== YOUR TASK ==
For the word "filter", report how many lines of the records below contain it, and nothing more.

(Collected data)
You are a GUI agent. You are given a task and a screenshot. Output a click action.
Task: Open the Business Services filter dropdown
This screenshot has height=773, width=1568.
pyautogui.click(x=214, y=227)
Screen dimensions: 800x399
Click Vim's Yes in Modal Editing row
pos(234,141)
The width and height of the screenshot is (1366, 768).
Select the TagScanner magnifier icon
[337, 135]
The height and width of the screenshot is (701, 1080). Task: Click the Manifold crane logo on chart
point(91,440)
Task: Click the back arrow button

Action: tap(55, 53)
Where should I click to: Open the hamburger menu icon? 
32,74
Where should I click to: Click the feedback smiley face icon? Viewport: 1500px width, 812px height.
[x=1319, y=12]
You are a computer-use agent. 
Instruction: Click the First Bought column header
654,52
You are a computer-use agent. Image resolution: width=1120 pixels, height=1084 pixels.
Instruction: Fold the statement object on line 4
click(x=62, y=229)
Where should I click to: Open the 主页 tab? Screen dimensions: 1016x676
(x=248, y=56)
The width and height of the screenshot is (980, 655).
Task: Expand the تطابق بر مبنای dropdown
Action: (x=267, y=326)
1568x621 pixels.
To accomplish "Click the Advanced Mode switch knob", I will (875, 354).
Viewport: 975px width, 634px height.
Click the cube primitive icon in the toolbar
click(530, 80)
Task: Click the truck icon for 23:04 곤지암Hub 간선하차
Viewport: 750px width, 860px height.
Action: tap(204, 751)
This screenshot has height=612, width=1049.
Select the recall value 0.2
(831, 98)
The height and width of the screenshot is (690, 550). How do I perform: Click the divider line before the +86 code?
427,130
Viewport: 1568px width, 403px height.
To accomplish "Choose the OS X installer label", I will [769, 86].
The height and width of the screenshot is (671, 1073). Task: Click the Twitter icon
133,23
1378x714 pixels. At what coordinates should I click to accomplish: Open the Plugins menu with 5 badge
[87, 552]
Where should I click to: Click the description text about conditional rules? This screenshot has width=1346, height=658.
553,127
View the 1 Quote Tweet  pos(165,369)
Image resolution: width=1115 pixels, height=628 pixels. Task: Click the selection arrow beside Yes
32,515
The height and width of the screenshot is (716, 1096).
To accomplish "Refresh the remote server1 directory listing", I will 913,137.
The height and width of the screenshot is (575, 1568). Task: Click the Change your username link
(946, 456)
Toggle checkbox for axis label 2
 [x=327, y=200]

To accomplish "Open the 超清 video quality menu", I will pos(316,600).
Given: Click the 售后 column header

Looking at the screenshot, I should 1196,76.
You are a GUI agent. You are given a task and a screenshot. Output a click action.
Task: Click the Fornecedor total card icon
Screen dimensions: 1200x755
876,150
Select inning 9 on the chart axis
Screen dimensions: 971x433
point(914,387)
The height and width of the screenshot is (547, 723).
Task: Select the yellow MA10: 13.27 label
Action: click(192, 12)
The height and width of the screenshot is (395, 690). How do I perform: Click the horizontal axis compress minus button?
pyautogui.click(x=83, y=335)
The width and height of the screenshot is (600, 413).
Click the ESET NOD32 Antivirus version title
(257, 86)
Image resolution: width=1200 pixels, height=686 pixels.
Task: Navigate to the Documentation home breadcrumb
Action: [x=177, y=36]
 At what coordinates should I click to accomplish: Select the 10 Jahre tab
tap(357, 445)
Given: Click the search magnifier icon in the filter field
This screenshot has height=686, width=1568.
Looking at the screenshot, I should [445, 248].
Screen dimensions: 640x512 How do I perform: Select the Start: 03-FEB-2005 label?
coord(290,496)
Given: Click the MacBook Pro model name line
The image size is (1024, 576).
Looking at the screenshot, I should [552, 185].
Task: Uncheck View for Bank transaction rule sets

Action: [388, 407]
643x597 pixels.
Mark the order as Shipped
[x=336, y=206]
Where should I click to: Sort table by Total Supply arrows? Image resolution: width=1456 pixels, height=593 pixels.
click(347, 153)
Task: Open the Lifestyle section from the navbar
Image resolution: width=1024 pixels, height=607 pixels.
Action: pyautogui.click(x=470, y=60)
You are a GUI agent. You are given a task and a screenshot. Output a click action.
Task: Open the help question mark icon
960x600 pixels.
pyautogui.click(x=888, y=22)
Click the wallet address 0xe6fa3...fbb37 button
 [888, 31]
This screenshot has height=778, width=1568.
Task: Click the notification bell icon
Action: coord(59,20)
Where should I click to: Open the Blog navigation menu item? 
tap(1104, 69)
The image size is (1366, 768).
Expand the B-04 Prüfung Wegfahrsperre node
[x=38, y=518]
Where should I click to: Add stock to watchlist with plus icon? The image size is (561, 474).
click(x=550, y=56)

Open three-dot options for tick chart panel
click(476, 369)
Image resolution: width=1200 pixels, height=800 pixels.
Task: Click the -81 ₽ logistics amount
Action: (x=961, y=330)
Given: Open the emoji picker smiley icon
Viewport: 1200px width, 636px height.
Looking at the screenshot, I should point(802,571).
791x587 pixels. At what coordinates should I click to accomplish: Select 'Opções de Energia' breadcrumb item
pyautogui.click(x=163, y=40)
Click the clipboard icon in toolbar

== FINISHED EXERCISE ==
2